Stored data:
*** Begin section ***
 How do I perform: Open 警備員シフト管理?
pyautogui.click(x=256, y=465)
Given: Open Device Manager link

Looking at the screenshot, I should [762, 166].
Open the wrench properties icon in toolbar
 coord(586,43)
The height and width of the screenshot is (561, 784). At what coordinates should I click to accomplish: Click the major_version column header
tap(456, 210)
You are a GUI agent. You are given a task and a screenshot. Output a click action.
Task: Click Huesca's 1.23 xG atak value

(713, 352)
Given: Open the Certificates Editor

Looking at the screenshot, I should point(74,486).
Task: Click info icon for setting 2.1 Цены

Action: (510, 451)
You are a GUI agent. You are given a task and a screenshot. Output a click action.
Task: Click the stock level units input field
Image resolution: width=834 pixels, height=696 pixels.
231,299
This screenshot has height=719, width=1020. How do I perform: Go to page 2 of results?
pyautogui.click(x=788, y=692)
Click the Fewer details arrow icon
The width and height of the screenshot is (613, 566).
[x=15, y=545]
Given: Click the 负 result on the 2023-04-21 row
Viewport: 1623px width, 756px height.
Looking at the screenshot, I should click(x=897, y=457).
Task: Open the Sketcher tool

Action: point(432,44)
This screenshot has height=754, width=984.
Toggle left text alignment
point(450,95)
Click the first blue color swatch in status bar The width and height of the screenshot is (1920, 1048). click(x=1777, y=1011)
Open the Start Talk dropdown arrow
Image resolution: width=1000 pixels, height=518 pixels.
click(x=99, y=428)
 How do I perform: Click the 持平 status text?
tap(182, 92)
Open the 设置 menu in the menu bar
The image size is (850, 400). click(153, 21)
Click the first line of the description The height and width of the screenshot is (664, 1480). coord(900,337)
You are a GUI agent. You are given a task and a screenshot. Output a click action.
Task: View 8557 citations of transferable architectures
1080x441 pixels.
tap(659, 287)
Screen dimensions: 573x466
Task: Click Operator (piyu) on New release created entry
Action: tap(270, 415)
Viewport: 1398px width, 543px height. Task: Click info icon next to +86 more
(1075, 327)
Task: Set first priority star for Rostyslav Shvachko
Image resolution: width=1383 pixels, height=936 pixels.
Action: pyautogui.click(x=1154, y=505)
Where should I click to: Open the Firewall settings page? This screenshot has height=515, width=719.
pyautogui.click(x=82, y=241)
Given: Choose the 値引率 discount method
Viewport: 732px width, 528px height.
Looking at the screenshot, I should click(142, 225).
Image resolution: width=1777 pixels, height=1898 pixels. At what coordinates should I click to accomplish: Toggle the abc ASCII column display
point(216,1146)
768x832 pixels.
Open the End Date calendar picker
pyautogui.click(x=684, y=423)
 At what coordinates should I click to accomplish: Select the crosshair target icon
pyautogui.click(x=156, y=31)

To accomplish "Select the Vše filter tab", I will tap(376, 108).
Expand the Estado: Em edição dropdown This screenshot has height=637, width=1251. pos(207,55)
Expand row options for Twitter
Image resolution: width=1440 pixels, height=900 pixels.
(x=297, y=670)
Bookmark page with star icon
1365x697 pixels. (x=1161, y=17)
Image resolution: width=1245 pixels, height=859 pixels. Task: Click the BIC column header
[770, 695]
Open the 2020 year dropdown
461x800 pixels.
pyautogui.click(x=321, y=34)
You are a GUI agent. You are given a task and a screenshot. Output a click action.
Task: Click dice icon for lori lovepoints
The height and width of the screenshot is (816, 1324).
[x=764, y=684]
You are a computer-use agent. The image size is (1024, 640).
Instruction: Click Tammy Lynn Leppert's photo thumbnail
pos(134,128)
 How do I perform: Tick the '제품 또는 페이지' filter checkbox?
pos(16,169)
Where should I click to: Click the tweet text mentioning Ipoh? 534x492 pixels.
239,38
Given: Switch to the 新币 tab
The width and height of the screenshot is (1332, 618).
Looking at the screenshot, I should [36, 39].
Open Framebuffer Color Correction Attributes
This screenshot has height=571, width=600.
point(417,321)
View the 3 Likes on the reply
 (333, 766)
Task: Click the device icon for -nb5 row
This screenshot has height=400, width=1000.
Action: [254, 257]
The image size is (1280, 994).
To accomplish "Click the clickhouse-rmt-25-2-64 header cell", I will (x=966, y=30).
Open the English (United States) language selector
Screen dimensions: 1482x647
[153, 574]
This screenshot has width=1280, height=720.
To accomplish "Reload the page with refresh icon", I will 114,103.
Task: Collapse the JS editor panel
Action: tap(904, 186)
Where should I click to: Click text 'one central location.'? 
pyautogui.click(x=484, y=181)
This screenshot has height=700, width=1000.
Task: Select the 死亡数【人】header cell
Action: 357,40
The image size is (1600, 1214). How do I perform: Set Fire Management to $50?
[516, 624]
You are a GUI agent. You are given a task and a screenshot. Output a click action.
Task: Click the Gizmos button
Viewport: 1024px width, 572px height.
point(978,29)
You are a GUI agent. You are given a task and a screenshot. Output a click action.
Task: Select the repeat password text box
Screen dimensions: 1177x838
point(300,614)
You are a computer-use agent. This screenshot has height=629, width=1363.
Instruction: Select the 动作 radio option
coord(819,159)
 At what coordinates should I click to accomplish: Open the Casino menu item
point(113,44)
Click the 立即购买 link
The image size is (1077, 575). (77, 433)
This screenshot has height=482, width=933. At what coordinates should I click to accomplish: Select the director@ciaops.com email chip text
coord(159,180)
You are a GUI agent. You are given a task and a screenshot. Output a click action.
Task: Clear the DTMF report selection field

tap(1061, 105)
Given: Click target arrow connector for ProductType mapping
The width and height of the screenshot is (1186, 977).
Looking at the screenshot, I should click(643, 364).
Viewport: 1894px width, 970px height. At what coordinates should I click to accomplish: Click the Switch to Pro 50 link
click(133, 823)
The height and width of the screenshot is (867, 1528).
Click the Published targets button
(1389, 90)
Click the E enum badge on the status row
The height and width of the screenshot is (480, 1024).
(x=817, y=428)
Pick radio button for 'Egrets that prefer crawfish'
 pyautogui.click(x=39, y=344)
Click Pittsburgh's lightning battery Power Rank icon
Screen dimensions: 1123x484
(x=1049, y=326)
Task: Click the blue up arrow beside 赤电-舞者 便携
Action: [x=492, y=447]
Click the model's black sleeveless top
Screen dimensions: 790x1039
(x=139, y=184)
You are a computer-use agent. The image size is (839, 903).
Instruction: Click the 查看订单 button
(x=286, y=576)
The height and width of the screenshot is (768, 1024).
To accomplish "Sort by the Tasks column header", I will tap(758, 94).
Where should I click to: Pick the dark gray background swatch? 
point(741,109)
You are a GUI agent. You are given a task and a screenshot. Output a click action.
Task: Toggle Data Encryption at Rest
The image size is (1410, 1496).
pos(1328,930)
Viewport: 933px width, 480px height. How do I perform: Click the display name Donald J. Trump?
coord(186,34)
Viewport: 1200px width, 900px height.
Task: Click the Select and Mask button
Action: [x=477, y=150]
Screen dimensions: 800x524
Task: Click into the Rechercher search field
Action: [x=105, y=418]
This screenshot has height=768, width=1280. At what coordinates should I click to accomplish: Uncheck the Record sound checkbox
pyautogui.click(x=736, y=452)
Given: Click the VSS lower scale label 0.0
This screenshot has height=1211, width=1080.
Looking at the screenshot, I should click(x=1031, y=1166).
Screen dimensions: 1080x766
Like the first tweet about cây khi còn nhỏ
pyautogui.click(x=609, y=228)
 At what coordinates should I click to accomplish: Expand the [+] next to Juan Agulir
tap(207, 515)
*** End section ***
▸ Problem requirements:
Each line above with the string "computer" should be reported in full.

▸ Result of the task:
You are a computer-use agent. The image size is (1024, 640).
You are a computer-use agent. This screenshot has height=629, width=1363.
You are a computer-use agent. The image size is (839, 903).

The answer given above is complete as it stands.